>> Begin THE INPUT

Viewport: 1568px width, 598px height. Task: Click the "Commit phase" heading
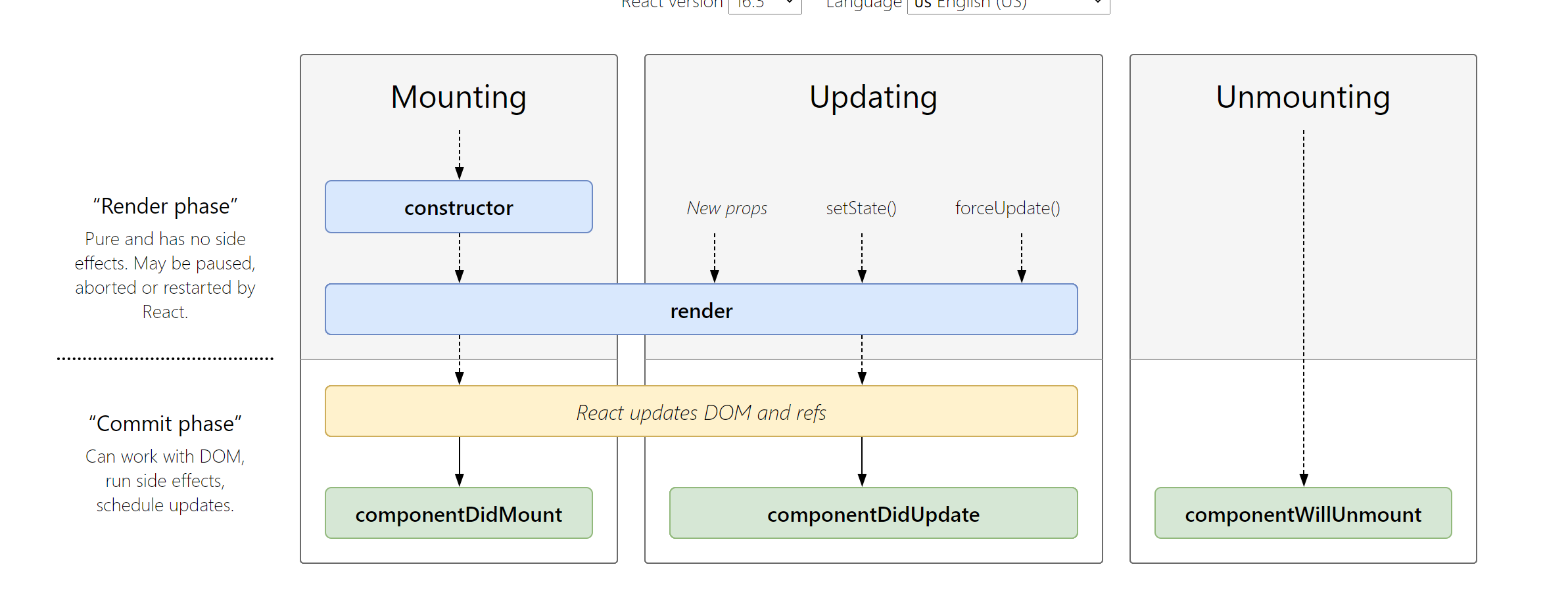point(165,424)
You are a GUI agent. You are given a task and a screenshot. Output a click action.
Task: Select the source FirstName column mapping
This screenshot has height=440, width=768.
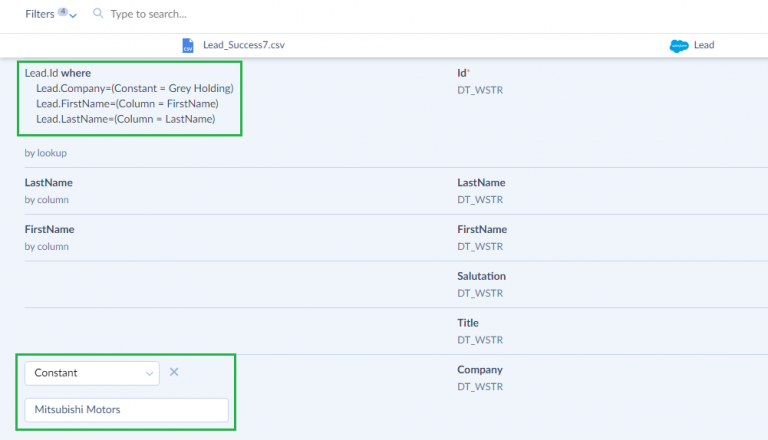pyautogui.click(x=50, y=229)
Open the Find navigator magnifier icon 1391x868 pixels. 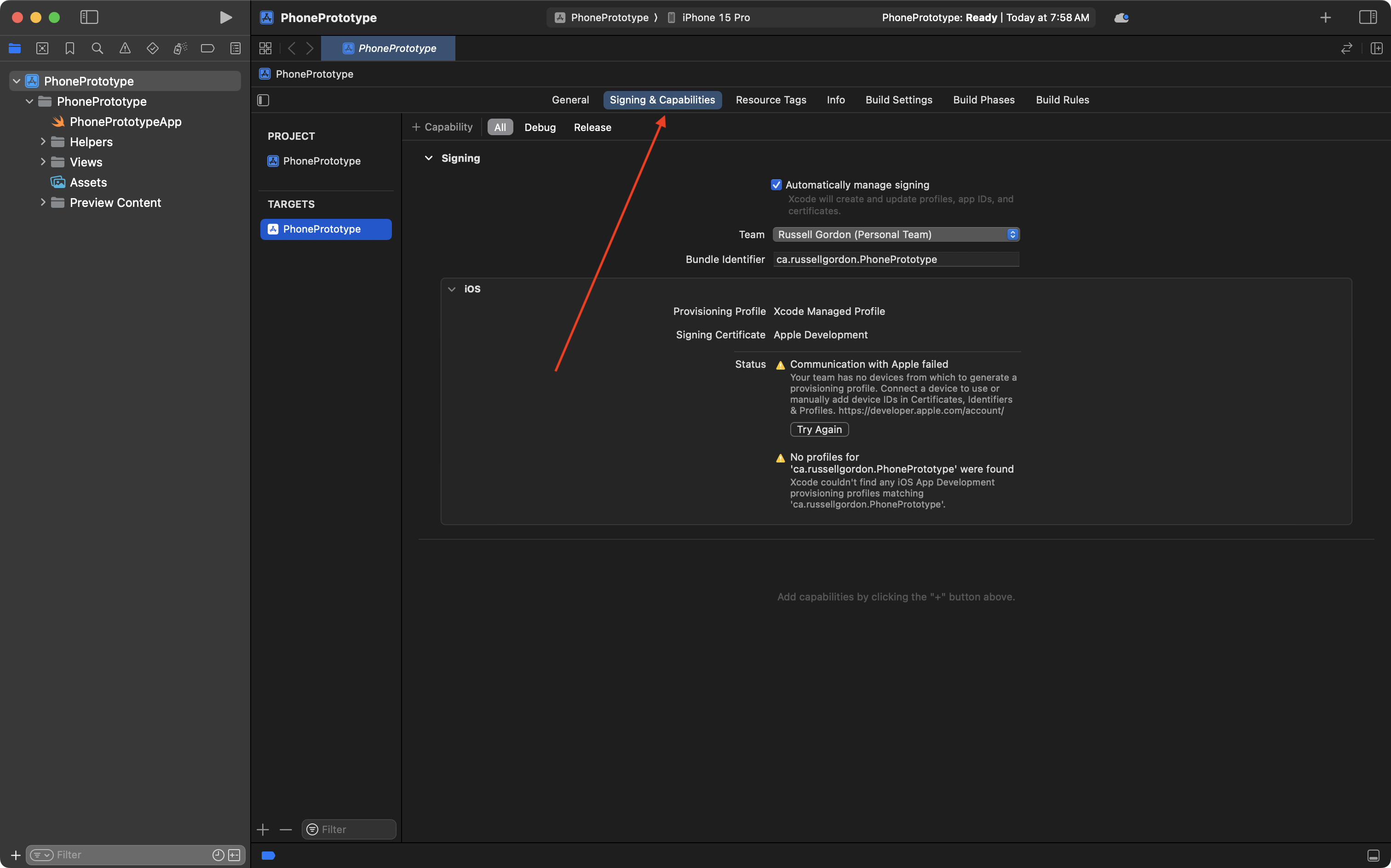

>> End THE INPUT

WORK TO DO - Rewrite all of the lines above, including the requests, multiplying every coordinate in the answers by 1.25 and rounding to the nearest whole number with halves rounded up. Leave the requests' numbers unchanged and omit the pictures.

PROBLEM SOLUTION -
Viewport: 1568px width, 598px height. Task: Click the "Commit phase" heading
point(206,530)
You are a GUI agent. You are given a task and a screenshot. Output a click action.
Task: Select the source FirstName column mapping
This screenshot has height=440, width=768.
pyautogui.click(x=63, y=286)
Open the Find navigator magnifier icon 1391x868 pixels. 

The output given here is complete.